Twin bombings in Beirut have their roots in Syria

GlobalPost

BEIRUT, Lebanon — Wounded people flooded hospitals in the south of Beirut Tuesday morning after a twin suicide bombing targeted the Iranian embassy.

The attack killed 23 and injured 146 in the suburb of Beir Hassan, according to local hospital figures. Officials said the violence was the latest in a string of sectarian attacks connected to the conflict in neighboring Syria.

“I was walking outside when I heard the bomb,” said Abdullah Hamaree, a builder who lives down the street from the attack, as he lay bloodied and bandaged among the injured in the emergency ward of Rafik Hariri Hospital.

Hamaree said he thanked God that his wife and children had stayed home, and escaped injury. He had left the house to buy groceries.

“I ran to check what had happened.

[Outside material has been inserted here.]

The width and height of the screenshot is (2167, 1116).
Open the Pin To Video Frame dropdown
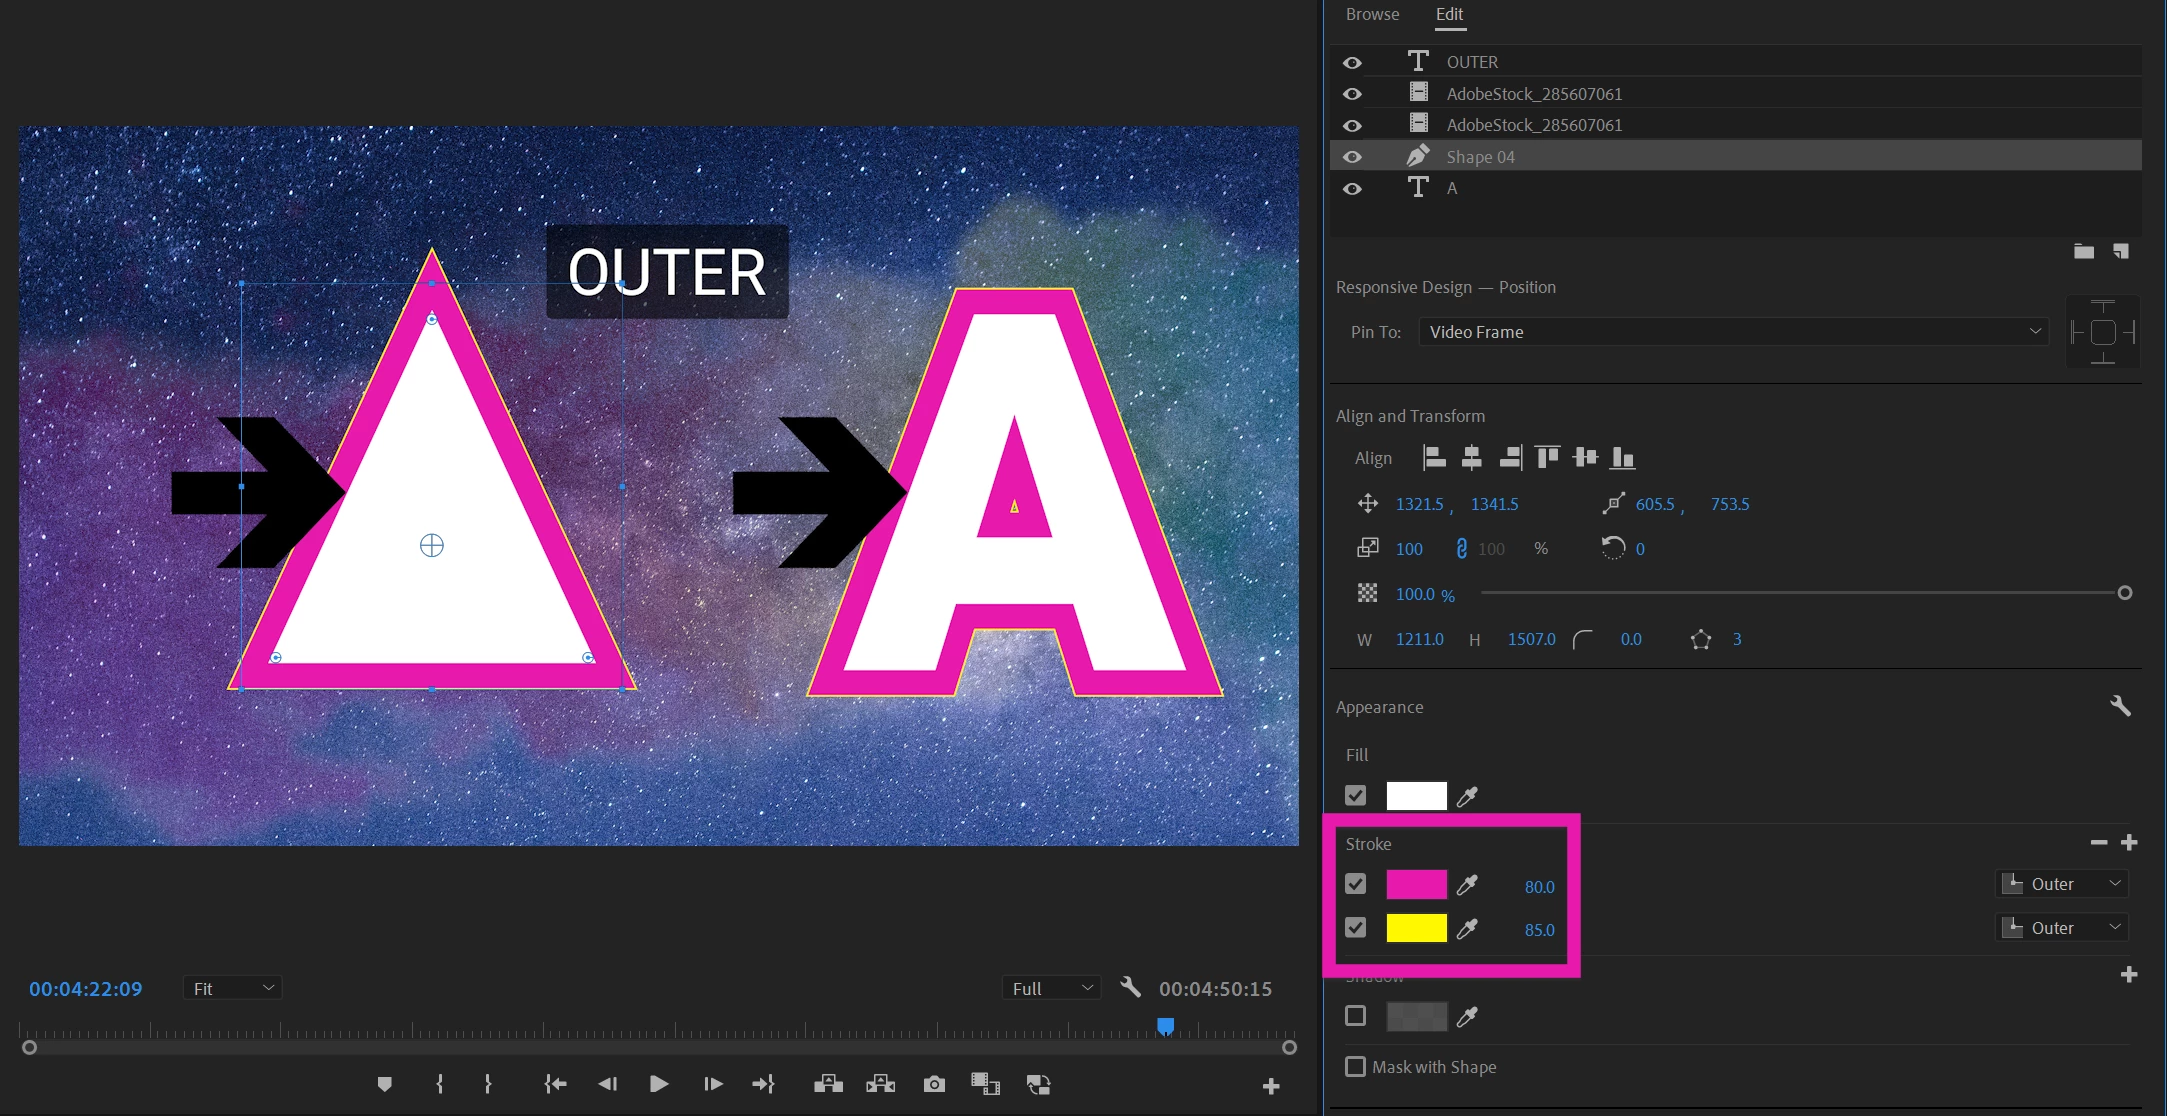pos(1734,332)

I was trying to help the injured people when others began shouting, “Go back, go back!” And it happened. Boof! The second one hit,” he said. “I didn’t feel anything. I just woke up here. Look at my hands — they are full of glass. The glass of all the buildings came down on us.”

Victims were sent to several hospitals in the area, said Wassim Wazzam, chairman and director of Rafik Hariri Hospital. His hospital took in seven dead and 25 injured. Four were undergoing emergency surgery, but he said they hoped to release the majority of the victims within the next 24 hours.

“This is the largest amount of casualties we have received in such a short period since the Israeli bombings of 2006,” when Israel and Lebanon went to war, he said. “But here in Lebanon we have seen a lot of war so this is not new to us.”

The twin attack happened just before 10 a.m. Tuesday morning. Police said a man approached the gates of the embassy on a motorcycle before detonating a suicide vest. A second bomber then attempted to drive a car laden with explosives through the damaged gates of the embassy. He was shot by embassy security guards before the car bomb exploded in the street.

The Abdullah Azzam Brigades, an Islamist militant group with ties to Al Qaeda, claimed responsibility for the attack on Twitter.

"It was a double martyrdom operation by two of the Sunni heroes of Lebanon," wrote the group's spiritual guide, Sheikh Sirajeddine Zuraiqat, under the hashtag #Battle of the Iranian Embassy.

In a second tweet Zuraiqut said such attacks would continue until "all Iran fighters withdraw from Syria and our families are granted freedom in Lebanon.”

At this point, it’s not clear how many of those killed worked at the embassy. Conflicting media reports put Iran's cultural attaché among the injured, and possibly dead.

But because the bombs detonated outside the gates, police said most of the victims were civilians who lived near by or were on the street.

Natalia Bumenlag, a Filipino housemaid who works in a neighboring building, said she was heading to the balcony to hang washing when the explosion blew out the sliding glass doors.

“I was about to go out and then — Boom! Boom! — all the glass fell down on me. But I put my hands up and pushed,” she said, holding up her bandaged arms. “If I didn’t put my hands up maybe it would have cut off my head.”

The mother of the family Bumenlag has worked with for 12 years wiped the blood from Natalia’s fingers. A severe gash above a bruised and swollen left eye had been stitched.

“I called out for help to madam. I said, ‘Bring me a towel. I am bleeding.’ The ambulance men came and carried me down. The whole street was totally destroyed. All the glass and doors had been blown in. Some cars were upside down. There was fire and smoke.”

Bumenlag awaited surgery to remove dozens of splintered pieces of glass that had lodged in her legs. Doctors said they suspected her shoulder had also been fractured when she hit the floor, but with the overwhelming number of patients she had not yet been x-rayed.

Hospital staff said the whole building shook when the explosions detonated. Shortly after, casualties and bodies began to arrive.

“We are well trained and prepared for such disasters,” said Mohammed Kassab, the hospital's clinical engineering chairman, as he oversaw treatment of victims in the emergency ward. “We have procedures in place for what we call a Code Orange. We have a full team of doctors, nurses, maintenance crew, clinical site managers and ICU staff on call in case of such an emergency. The reception of all casualties here has been well organized from the beginning.”

This is the third attack in Lebanon this year linked to the Syrian war. A car bomb explosion in a neighboring area of southern Beirut killed 21 in August. And a twin bombing targeted two Sunni mosques in Tripoli eight days later.

Tuesday’s attack occurred in a predominantly Shia neighborhood. It’s considered a stronghold of Lebanon’s Hezbollah forces, who have provided the Assad regime with weapons, training and fighters.

The Syrian conflict has inflamed sectarian tensions throughout the region. Syria’s rebels are largely Sunni muslims, as are many Lebanese militants. The Syrian army, meanwhile, is largely backed by Shia fighters from Hezbollah and Iran.

Locals fear Tuesday’s bombing could lead to another bout of sectarian violence in this politically fragile country.